Segment Start: Given entries
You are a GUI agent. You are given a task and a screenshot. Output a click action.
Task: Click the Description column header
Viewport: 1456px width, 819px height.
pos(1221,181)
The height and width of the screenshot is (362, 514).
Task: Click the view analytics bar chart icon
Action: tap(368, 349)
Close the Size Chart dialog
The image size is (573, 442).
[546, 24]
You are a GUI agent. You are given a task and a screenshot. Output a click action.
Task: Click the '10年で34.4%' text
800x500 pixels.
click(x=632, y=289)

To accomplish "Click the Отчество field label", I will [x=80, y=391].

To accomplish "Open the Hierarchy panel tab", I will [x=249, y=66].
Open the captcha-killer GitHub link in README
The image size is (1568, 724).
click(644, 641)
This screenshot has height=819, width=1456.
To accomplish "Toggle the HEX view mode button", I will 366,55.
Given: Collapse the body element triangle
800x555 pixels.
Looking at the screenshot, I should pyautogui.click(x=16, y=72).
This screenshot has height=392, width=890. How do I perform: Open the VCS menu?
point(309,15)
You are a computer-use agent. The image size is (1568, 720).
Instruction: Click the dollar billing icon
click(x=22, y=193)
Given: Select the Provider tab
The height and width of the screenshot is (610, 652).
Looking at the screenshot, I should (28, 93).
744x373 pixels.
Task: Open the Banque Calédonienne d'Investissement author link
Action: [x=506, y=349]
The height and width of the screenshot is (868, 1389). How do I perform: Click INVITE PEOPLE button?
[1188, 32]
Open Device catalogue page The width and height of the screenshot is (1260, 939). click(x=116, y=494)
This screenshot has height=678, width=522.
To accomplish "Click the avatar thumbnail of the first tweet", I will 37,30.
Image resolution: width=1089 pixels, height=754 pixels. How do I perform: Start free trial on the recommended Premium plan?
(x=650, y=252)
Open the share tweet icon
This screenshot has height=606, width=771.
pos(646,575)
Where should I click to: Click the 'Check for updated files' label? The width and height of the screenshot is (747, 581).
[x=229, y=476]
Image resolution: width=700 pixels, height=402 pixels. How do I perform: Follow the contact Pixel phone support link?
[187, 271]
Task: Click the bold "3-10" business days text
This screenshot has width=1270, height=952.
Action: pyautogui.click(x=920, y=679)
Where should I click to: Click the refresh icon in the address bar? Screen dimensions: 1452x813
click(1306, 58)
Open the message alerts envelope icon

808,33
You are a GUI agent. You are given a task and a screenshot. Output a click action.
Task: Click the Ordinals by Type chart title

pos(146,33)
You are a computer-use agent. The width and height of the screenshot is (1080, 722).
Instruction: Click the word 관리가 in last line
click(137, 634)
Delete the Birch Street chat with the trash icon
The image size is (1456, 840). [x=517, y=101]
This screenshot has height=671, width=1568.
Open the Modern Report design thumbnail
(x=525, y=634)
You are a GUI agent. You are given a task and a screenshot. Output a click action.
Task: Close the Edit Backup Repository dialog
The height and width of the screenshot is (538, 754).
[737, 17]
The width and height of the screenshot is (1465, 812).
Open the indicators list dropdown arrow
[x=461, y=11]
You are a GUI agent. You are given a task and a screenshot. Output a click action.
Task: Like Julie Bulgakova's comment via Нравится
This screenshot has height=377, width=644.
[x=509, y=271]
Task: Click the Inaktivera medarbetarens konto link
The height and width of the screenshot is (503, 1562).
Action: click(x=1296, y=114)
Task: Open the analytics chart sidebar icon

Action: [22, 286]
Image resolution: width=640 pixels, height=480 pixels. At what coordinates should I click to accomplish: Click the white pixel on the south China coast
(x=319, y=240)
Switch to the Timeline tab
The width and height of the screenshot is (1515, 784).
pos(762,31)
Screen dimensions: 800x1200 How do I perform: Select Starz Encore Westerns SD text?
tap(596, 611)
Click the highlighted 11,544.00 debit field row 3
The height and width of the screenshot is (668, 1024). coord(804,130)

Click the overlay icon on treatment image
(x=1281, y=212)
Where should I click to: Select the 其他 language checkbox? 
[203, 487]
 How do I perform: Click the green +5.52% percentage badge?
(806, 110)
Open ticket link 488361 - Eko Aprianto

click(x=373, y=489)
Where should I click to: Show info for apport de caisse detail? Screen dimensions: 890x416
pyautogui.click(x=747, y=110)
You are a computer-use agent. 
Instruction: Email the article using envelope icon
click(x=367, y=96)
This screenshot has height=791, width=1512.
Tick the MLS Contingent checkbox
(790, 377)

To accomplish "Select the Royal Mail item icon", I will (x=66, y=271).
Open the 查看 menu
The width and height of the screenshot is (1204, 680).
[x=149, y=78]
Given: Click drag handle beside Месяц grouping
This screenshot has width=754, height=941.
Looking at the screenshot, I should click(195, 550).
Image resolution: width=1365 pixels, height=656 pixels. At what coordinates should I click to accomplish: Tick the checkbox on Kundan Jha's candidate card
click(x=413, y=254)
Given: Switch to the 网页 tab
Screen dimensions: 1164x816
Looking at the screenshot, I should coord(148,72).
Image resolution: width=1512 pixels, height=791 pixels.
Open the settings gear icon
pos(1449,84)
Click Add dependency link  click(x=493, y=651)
Segment End: Given entries
- What you should do
Transcribe each entry word for word.

- Output of the task
You are a GUI agent. You are given a task and a screenshot. Output a click action.
Task: Click the Description column header
Viewport: 1456px width, 819px height.
pos(1221,181)
The height and width of the screenshot is (362, 514).
Task: Click the view analytics bar chart icon
Action: tap(368, 349)
Close the Size Chart dialog
The image size is (573, 442).
[546, 24]
You are a GUI agent. You are given a task and a screenshot. Output a click action.
Task: Click the '10年で34.4%' text
800x500 pixels.
click(x=632, y=289)

To accomplish "Click the Отчество field label", I will [x=80, y=391].

To accomplish "Open the Hierarchy panel tab", I will [x=249, y=66].
Open the captcha-killer GitHub link in README
The image size is (1568, 724).
click(644, 641)
This screenshot has height=819, width=1456.
To accomplish "Toggle the HEX view mode button", I will 366,55.
Given: Collapse the body element triangle
800x555 pixels.
Looking at the screenshot, I should pyautogui.click(x=16, y=72).
This screenshot has height=392, width=890. How do I perform: Open the VCS menu?
point(309,15)
You are a computer-use agent. The image size is (1568, 720).
Instruction: Click the dollar billing icon
click(x=22, y=193)
Given: Select the Provider tab
The height and width of the screenshot is (610, 652).
Looking at the screenshot, I should (28, 93).
744x373 pixels.
Task: Open the Banque Calédonienne d'Investissement author link
Action: [x=506, y=349]
The height and width of the screenshot is (868, 1389). How do I perform: Click INVITE PEOPLE button?
[1188, 32]
Open Device catalogue page The width and height of the screenshot is (1260, 939). click(x=116, y=494)
This screenshot has height=678, width=522.
To accomplish "Click the avatar thumbnail of the first tweet", I will 37,30.
Image resolution: width=1089 pixels, height=754 pixels. How do I perform: Start free trial on the recommended Premium plan?
(x=650, y=252)
Open the share tweet icon
This screenshot has height=606, width=771.
pos(646,575)
Where should I click to: Click the 'Check for updated files' label? The width and height of the screenshot is (747, 581).
[x=229, y=476]
Image resolution: width=700 pixels, height=402 pixels. How do I perform: Follow the contact Pixel phone support link?
[187, 271]
Task: Click the bold "3-10" business days text
This screenshot has width=1270, height=952.
Action: pyautogui.click(x=920, y=679)
Where should I click to: Click the refresh icon in the address bar? Screen dimensions: 1452x813
click(1306, 58)
Open the message alerts envelope icon

808,33
You are a GUI agent. You are given a task and a screenshot. Output a click action.
Task: Click the Ordinals by Type chart title

pos(146,33)
You are a computer-use agent. The width and height of the screenshot is (1080, 722).
Instruction: Click the word 관리가 in last line
click(137, 634)
Delete the Birch Street chat with the trash icon
The image size is (1456, 840). [x=517, y=101]
This screenshot has height=671, width=1568.
Open the Modern Report design thumbnail
(x=525, y=634)
You are a GUI agent. You are given a task and a screenshot. Output a click action.
Task: Close the Edit Backup Repository dialog
The height and width of the screenshot is (538, 754).
[737, 17]
The width and height of the screenshot is (1465, 812).
Open the indicators list dropdown arrow
[x=461, y=11]
You are a GUI agent. You are given a task and a screenshot. Output a click action.
Task: Like Julie Bulgakova's comment via Нравится
This screenshot has height=377, width=644.
[x=509, y=271]
Task: Click the Inaktivera medarbetarens konto link
The height and width of the screenshot is (503, 1562).
Action: click(x=1296, y=114)
Task: Open the analytics chart sidebar icon

Action: [22, 286]
Image resolution: width=640 pixels, height=480 pixels. At what coordinates should I click to accomplish: Click the white pixel on the south China coast
(x=319, y=240)
Switch to the Timeline tab
The width and height of the screenshot is (1515, 784).
pos(762,31)
Screen dimensions: 800x1200 How do I perform: Select Starz Encore Westerns SD text?
tap(596, 611)
Click the highlighted 11,544.00 debit field row 3
The height and width of the screenshot is (668, 1024). coord(804,130)

Click the overlay icon on treatment image
(x=1281, y=212)
Where should I click to: Select the 其他 language checkbox? 
[203, 487]
 How do I perform: Click the green +5.52% percentage badge?
(806, 110)
Open ticket link 488361 - Eko Aprianto

click(x=373, y=489)
Where should I click to: Show info for apport de caisse detail? Screen dimensions: 890x416
pyautogui.click(x=747, y=110)
You are a computer-use agent. 
Instruction: Email the article using envelope icon
click(x=367, y=96)
This screenshot has height=791, width=1512.
Tick the MLS Contingent checkbox
(790, 377)

To accomplish "Select the Royal Mail item icon", I will (x=66, y=271).
Open the 查看 menu
The width and height of the screenshot is (1204, 680).
[x=149, y=78]
Given: Click drag handle beside Месяц grouping
This screenshot has width=754, height=941.
Looking at the screenshot, I should click(195, 550).
Image resolution: width=1365 pixels, height=656 pixels. At what coordinates should I click to accomplish: Tick the checkbox on Kundan Jha's candidate card
click(x=413, y=254)
Given: Switch to the 网页 tab
Screen dimensions: 1164x816
Looking at the screenshot, I should coord(148,72).
Image resolution: width=1512 pixels, height=791 pixels.
Open the settings gear icon
pos(1449,84)
Click Add dependency link  click(x=493, y=651)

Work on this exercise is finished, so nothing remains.